Le niveau de l’enseignement flamand en baisse

Trois professeurs de l’enseignement secondaire sur quatre ont le sentiment que l’enseignement flamand est de moins bonne qualité qu’il y a quelques années.

Pour cette enquête, quelque 5.000 professeurs de tous les niveaux de l’enseignement ont été interrogés. Seulement dix pour cent d’entre eux estiment que le niveau de l’enseignement a augmenté ces dernières années. Deux enseignants sur trois ont le sentiment que le niveau de l’enseignement dispensé a baissé. En ce qui concerne l’enseignement secondaire, cette proportion monte même à trois sur quatre. Mais la plupart des enseignants enseignent avec plaisir.

« C’est un sentiment, mais si deux enseignants sur trois pensent que le niveau baisse, je trouve cela beaucoup trop », a déclaré Inge De Meyer de l’Université de Gand. Elle suit la participation flamande au test Pisa, un test international qui se déroule tous les trois ans. Les derniers résultats (du test de 2009) montrent une tendance comparable. « Il y a 8 ans, la Flandre était au top en mathématiques, maintenant nous sommes rejoints par différents pays asiatiques », a-t-elle déclaré au ‘Nieuwsblad’. « Mais la situation n’est pas dramatique, car la baisse de niveau en Flandre ne s’exprime pas plus que dans les pays bien cotés comme la Finlande ».

La population trouve la qualité de l’enseignement bonne en général, selon des enquêtes équivalentes. Ce sont donc davantage les enseignants qui perçoivent une baisse de la qualité de l’enseignement.

Selon ‘Het Nieuwsblad’, les syndicats et l’inspection confirment le sentiment des enseignants.

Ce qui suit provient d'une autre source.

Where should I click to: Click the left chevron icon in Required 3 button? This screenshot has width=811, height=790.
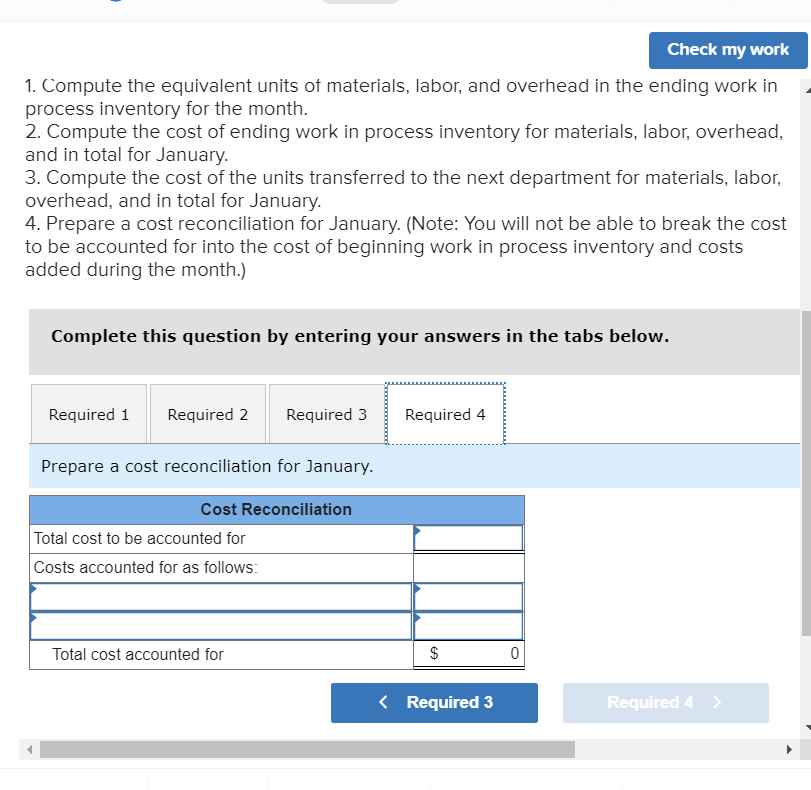pos(383,702)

Selon eux, la perte de qualité est causée par le fait que progressivement l’on met plus l’accent sur les capacités de la classe que sur les connaissances.

Trop d'attention portée aux élèves les plus faibles?

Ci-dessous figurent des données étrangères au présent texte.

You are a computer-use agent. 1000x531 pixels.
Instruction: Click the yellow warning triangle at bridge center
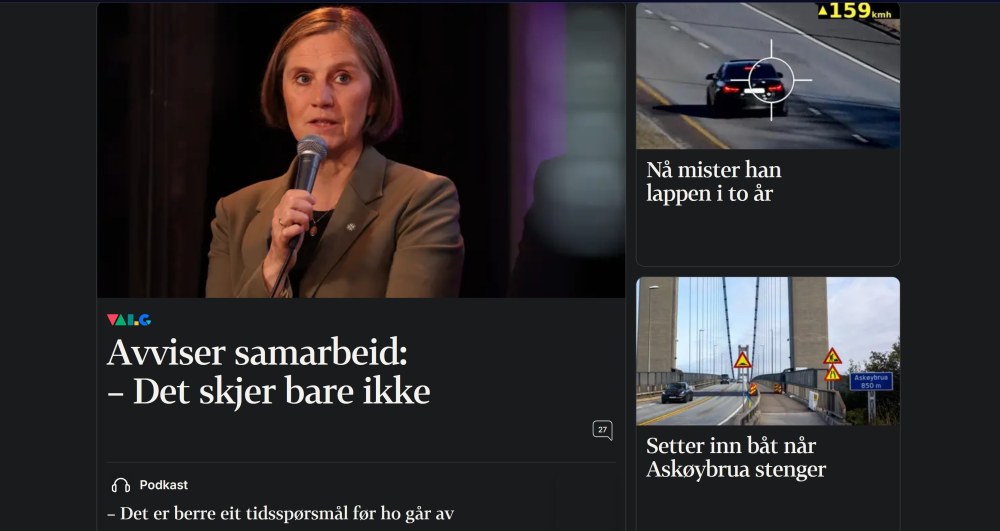[742, 361]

Mieke Van Hecke (photo), directrice-générale de l’enseignement catholique, a parcouru les résultats de l’enquête. « Nous allons naturellement y apporter toute l’attention nécessaire », a-t-elle déclaré durant l’émission ‘De Ochtend’ sur Radio 1.

« J’ai l’impression que les hauts niveaux d’enseignement rendent responsables les bas niveaux d’enseignement », dit-elle. « De plus, ce sont souvent les professeurs plus âgés qui mettent en évidence le fait que l’accent est trop peu mis sur la connaissance ».

Une des raisons de cette baisse de niveau est, selon l’enquête, l’attention plus importante qui est portée aux moins bons élèves. « Heureusement qu’il y a beaucoup d’attention pour eux. Mais il est aussi vrai qu’il existe actuellement trop peu d’instruments pour travailler de manière différenciée, pour également stimuler les élèves les plus forts ». « Il ne faut pas oublier qu’il est toujours demandé plus aux enseignants, en ce compris des tâches de nature sociale », selon Mieke Van Hecke.